I went into the bathroom and locked the door behind me. Staring at myself in the mirror, slapping cold water on my face. I got on my knees to pray, slipping through time like in a dream. Everything became animated and exaggerated. I was excited and could see humor, as if the cosmos were playing a practical joke on me. I started giving myself a pep talk as only a mind as soaked in pop psychology as mine could: "You'll be fine. Just be yourself. Don't try too hard. It's all happening for a reason." Etcetera. None of which calmed my nerves. I was thoroughly wound up, all adrenaline, ambition, and doubt.

I saw Peter and Lou walk in. I quickly turned away to look as unassuming as possible. They were like photographs blown into flesh, interpretations of themselves, moving toward me. Their energy spread all over the room. Lou went to confer with the sound man, and I approached Peter with the grace of a duck on fire. "I imagined you a lot shorter," he said smiling wide. I wish I was, I thought, or even invisible, or small enough to fall through the cracks between the floorboards. But as we chatted through formalities I felt myself becoming bigger, swelling like infected skin, self-conscious as a zit you can't bring yourself to squeeze, just throbbing in the lulls of conversation.

Face to face with a man who represented the opportunity of my dreams, a man I so wanted to impress that I really stood no chance of being myself.

It was show time. We excused one another with shaking hands. I stepped onstage with my acoustic guitar and an army of butterflies going mad in my gut. I started my song, quickly leaving my body, walking around myself, over analyzing my movements, judging harshly the sounds and holding scorecards in front of my eyes blocking the view to my heart. Imagining what Lou and Peter were thinking, my mind wouldn't leave me alone. Forty-five minutes of cat and mouse with the rodents of my soul. It felt like failure, though audience reaction disagreed, a response that seemed, in my paranoia, very charitable.

After The Photos and Goodbyes

I found myself seated between Peter and Lou at a restaurant a block down from the Fez. Dolly Parton was seated in the booth next to us. I thought, if I was to interpret reality the way one does a dream, what would Dolly Parton symbolize? She stood and walked by. Peter stood up and addressed her. They chatted for a moment, with Lou, Annie, and Harvey giggling to my left. She continued to the powder room. Peter sat back down.

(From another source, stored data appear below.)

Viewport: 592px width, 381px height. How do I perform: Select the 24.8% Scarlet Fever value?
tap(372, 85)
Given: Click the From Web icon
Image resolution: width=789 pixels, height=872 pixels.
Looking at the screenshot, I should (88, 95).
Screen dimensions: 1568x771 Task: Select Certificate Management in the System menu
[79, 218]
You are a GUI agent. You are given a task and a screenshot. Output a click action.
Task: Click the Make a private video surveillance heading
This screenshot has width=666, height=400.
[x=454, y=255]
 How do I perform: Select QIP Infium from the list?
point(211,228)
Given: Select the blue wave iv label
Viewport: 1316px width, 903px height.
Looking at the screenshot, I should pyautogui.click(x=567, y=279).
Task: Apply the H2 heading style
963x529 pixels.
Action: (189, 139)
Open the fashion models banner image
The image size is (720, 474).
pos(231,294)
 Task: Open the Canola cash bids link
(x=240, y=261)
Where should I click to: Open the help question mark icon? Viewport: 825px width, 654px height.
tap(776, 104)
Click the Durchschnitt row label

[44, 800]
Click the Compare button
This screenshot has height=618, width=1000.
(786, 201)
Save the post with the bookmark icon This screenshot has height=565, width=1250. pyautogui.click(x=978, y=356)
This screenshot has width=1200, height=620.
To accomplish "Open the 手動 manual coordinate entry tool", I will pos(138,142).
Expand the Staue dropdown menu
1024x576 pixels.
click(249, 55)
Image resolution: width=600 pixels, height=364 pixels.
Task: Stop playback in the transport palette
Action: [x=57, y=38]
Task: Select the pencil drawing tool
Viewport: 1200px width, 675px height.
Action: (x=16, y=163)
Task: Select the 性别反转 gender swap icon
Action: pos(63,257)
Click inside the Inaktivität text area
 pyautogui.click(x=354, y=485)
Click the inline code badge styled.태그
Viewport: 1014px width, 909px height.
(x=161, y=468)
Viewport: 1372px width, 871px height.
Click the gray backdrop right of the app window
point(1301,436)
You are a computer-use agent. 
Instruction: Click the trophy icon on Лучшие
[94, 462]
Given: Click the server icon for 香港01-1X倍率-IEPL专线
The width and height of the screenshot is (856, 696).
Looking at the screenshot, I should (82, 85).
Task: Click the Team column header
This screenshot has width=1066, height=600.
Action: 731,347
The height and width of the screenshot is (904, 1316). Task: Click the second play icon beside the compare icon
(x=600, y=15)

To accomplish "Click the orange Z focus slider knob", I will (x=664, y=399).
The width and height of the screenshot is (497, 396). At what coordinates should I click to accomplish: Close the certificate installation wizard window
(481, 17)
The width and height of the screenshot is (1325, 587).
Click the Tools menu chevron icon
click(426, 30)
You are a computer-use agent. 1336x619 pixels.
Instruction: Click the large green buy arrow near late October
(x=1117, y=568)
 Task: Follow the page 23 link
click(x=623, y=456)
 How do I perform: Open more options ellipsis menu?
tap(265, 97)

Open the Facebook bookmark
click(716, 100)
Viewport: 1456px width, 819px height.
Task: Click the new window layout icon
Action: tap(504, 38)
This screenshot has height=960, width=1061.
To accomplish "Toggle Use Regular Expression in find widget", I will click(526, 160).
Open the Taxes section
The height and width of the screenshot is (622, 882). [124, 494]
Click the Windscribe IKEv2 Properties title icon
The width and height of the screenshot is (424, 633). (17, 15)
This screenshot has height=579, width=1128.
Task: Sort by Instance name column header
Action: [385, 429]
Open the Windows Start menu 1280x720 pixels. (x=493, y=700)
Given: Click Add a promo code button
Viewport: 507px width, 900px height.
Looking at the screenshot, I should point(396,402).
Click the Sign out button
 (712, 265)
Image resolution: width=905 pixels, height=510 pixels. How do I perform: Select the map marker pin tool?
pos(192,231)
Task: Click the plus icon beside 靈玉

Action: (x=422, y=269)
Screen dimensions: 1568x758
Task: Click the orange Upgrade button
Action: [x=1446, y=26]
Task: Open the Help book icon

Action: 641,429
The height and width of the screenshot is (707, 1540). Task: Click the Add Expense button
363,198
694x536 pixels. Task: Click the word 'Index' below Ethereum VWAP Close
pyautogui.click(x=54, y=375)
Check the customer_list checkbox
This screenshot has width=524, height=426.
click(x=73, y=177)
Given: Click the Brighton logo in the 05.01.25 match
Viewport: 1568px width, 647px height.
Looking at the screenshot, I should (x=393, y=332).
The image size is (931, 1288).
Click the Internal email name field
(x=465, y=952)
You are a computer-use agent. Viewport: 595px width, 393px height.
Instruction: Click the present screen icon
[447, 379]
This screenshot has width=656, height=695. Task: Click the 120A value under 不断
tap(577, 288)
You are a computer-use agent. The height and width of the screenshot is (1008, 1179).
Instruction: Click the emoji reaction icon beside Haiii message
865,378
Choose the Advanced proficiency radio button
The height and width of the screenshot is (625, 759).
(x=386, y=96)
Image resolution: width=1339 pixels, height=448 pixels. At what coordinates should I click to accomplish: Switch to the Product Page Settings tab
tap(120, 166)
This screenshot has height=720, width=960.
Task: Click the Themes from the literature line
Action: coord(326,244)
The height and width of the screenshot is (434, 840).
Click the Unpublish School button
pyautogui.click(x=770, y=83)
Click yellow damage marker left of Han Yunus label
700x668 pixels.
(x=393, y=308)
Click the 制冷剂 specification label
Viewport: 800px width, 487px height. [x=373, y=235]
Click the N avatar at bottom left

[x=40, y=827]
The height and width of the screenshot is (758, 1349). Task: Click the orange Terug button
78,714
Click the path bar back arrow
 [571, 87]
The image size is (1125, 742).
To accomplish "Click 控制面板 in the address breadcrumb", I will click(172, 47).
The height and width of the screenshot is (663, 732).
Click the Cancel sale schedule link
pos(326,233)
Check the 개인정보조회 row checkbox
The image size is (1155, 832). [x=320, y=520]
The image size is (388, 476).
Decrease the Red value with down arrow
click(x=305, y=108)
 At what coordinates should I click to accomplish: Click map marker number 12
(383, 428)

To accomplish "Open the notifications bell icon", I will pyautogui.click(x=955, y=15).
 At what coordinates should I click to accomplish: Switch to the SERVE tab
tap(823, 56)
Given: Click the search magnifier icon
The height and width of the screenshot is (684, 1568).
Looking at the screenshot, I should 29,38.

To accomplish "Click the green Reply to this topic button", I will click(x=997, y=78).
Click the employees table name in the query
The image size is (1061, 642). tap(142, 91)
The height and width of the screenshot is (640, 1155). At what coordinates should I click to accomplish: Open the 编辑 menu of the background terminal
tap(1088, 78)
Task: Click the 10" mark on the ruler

I got up, excusing myself, to discuss the absurdity of my life with myself in the bathroom. I looked at the mirror. My image was gone. Around the space my body typically occupied was a bright red glow; otherwise I was invisible. More cold water on my face, and an image slowly came into focus, like a Polaroid developing. It was an awkward shot, me smiling, innocent and wide, like the picture of a man walking into his surprise party.